This past weekend we ventured out in the 98 degree hot and humid Philadelphia weather to our local wildlife refuge, the John Heinz National Wildlife Refuge to do some birding.
The first thing I noticed was that all but one straggling Tree Swallow were already gone for the season. The Tree Swallows are the first migrants to arrive in the spring, staking out nest boxes in early March. And they are among the first migrants to head south to their wintering home in Mexico.
Now, there were hundreds of Barn Swallows swooping above the impoundment in search of insects.
But what fascinated me the most was one lone Monarch Butterfly nectaring at the thistle. I realized this was the first Monarch I had seen in Pennsylvania this season, and that is very late to be seeing my first Monarch.
There should have been hundreds of them at the refuge, and I should have seen many Monarch butterflies in my own wildlife garden much earlier this spring.

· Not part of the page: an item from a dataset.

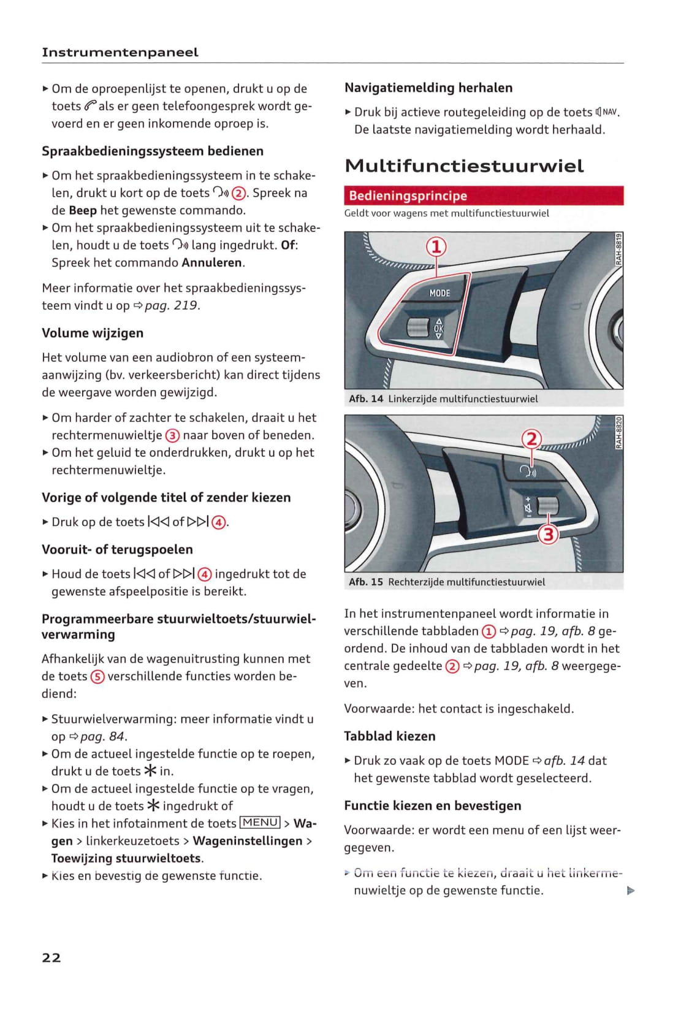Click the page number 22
point(51,958)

The monarch butterfly migration is a yearly event that sees millions of these butterflies fly from their summer habitats in Canada and the US to their winter homes in the high-altitude oyamel fir forests of central Mexico. The migration typically starts in late summer or early fall, and the butterflies fly as much as 2,500 miles over the course of several weeks, braving storms, winds, and other obstacles along the way.
One of the most fascinating things about the monarch migration is that it’s a multi-generational event. In other words, the butterflies that set off from North America in the fall aren’t the same butterflies that reach Mexico – instead, it’s the offspring of those butterflies that make the journey. This means that the butterflies that reach Mexico have never before seen their winter home, yet they’re able to find it anyway.
Another interesting aspect of the migration is how the monarch butterflies are able to fly such long distances in the first place. Scientists believe that the butterflies use a combination of environmental cues, such as the position of the sun, the earth’s magnetic field, and even scent, to navigate their way to Mexico.